To demonstrate that differences between groups were not due to differences in age, gender, or brain volume, multiple linear regression was performed including brain volume, planum temporale length, planum temporale asymmetry, and insula closure as dependent variables and age (log10-transformed), brain volume, gender, and group as independent variables (using Sigmastat 2.03, Jandel Corp., San Rafael, CA).
RESULTS
Cognitive testing
Similarities were noted between individuals with PWS and those with EMO on cognitive and achievement testing using the WJ-III. On the cognitive portion of the WJ-III, both individuals with PWS and EMO had significantly lower scores than their sibling controls in general intellectual ability (GIA), the phonemic awareness cluster, and the verbal ability cluster (Table 1). However, the individuals with EMO, as well as both sibling control groups, scored higher than the PWS group on some of the speech- and language-specific subtests of the WJ-III Cognitive test, including the visual auditory learning subtest and the visual matching subtest (Table 1). The EMO and PWS groups and the siblings of individuals with EMO all scored lower than the siblings of individuals with PWS on the incomplete words subtest (Table 1). Individuals with PWS-UPD either scored 1 SD lower or did not score significantly differently than individuals with PWS-D on the cognitive portion of the WJ-III.

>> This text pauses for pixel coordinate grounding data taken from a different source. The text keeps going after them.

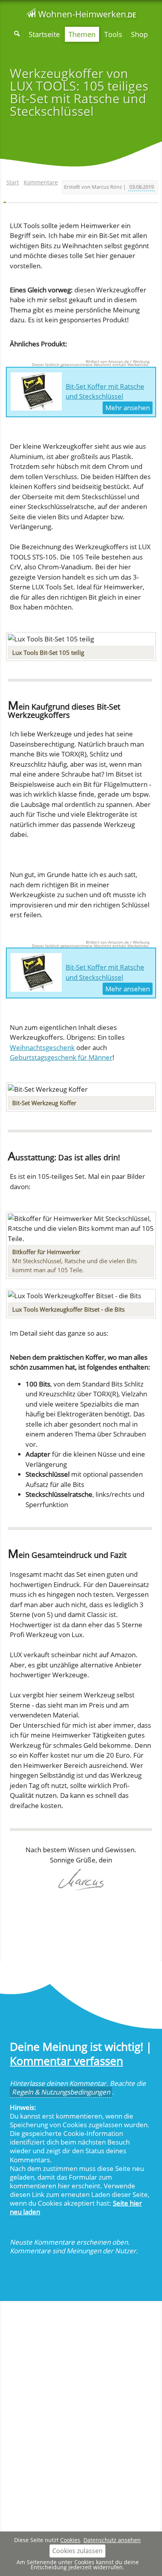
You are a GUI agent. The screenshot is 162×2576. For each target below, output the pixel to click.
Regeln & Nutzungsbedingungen (61, 2091)
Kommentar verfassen (66, 2060)
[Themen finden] (17, 34)
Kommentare (41, 182)
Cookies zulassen (77, 2550)
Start (12, 182)
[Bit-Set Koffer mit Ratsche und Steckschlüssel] (36, 391)
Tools (113, 34)
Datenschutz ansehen (112, 2540)
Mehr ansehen (127, 407)
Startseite (44, 34)
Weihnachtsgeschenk (42, 1047)
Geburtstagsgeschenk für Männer (61, 1057)
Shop (139, 34)
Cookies (70, 2540)
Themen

On the achievement portion of the WJ-III, the siblings control groups scored higher on the oral language cluster than the individuals with EMO and PWS (Table 1). There was no difference between individuals with PWS-D and PWS-UPD for this cluster (Table 1). Furthermore, both control groups and the EMO group scored significantly higher on the letter-word identification subtest than the individuals with PWS (Table 1). Individuals with PWS-D scored >1 SD higher (Table 1) than individuals with PWS-UPD on this subtest (P = 0.008).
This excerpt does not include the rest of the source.